Ariadne came out of refit in Rosyth Dockyard, Fife, Scotland in 1989 and replaced in the Dartmouth Training Squadron.

In 1990, in consort with HM ships and , she took part in Endeavour '90, a six-month circumnavigation of the globe. During this deployment she travelled 32,000 miles. Between 1988 and 1990 she was commanded by Commander Adrian Johns.
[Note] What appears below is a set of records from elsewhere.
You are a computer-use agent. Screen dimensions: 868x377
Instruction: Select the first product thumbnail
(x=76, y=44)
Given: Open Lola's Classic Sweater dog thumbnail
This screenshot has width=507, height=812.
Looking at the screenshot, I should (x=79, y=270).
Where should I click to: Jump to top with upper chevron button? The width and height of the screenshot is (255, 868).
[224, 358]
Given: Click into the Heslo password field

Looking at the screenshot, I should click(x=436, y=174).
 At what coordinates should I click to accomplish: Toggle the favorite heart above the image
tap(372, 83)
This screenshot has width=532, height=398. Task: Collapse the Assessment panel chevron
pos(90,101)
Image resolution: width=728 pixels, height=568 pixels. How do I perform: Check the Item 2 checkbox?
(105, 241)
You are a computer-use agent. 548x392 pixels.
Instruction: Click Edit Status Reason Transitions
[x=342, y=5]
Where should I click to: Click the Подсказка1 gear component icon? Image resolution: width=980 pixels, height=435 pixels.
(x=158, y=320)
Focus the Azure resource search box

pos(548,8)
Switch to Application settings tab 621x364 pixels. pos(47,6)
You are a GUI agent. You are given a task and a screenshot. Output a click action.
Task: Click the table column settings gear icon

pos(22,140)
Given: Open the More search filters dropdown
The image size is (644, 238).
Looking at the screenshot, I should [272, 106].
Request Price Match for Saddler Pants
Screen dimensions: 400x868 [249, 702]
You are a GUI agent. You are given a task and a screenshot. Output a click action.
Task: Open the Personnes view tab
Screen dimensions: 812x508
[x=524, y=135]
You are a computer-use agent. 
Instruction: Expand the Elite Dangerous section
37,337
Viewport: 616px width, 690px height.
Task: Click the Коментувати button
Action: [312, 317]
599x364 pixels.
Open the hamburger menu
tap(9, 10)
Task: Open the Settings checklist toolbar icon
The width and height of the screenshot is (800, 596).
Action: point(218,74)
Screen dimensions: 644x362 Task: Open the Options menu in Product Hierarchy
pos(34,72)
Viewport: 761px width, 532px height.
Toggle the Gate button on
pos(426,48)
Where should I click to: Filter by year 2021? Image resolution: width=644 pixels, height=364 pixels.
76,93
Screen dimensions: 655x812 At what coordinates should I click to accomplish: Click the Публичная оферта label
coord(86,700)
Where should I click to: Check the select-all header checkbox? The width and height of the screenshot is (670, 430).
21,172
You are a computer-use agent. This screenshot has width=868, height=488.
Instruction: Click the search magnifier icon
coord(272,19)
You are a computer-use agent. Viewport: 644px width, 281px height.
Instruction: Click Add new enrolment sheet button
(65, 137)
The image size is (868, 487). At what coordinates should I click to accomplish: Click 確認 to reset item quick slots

Ariadne was formally adopted by Scunthorpe Borough Council on 8 March 1973. The ship's anchor is still located outside the now North Lincolnshire Council's civic centre, and the ship's bell is situated outside the council chamber inside the same building.

==Chilean Navy==
Ariadne was finally decommissioned by the Royal Navy in May 1992 and was subsequently sold to Chile, being renamed General Baquedano. She was decommissioned from the Chilean Navy in December 1998 and sunk as target in 2004.

==Bibliography==
- Blackman, Raymond V. B. (1971). "Jane's Fighting Ships 1971–72"
- Critchley, Mike (1992). "British Warships Since 1945: Part 5: Frigates"
- Friedman, Norman (2008). "British Destroyers & Frigates: The Second World War and After"
- Manning, T. D. (1959). "British Warship Names"
- Marriott, Leo (1983). "Royal Navy Frigates 1945–1983"
- Osborne, Richard (1990). "Leander Class Frigates"
- Roberts, John (2009). "Safeguarding the Nation: The Story of the Modern Royal Navy"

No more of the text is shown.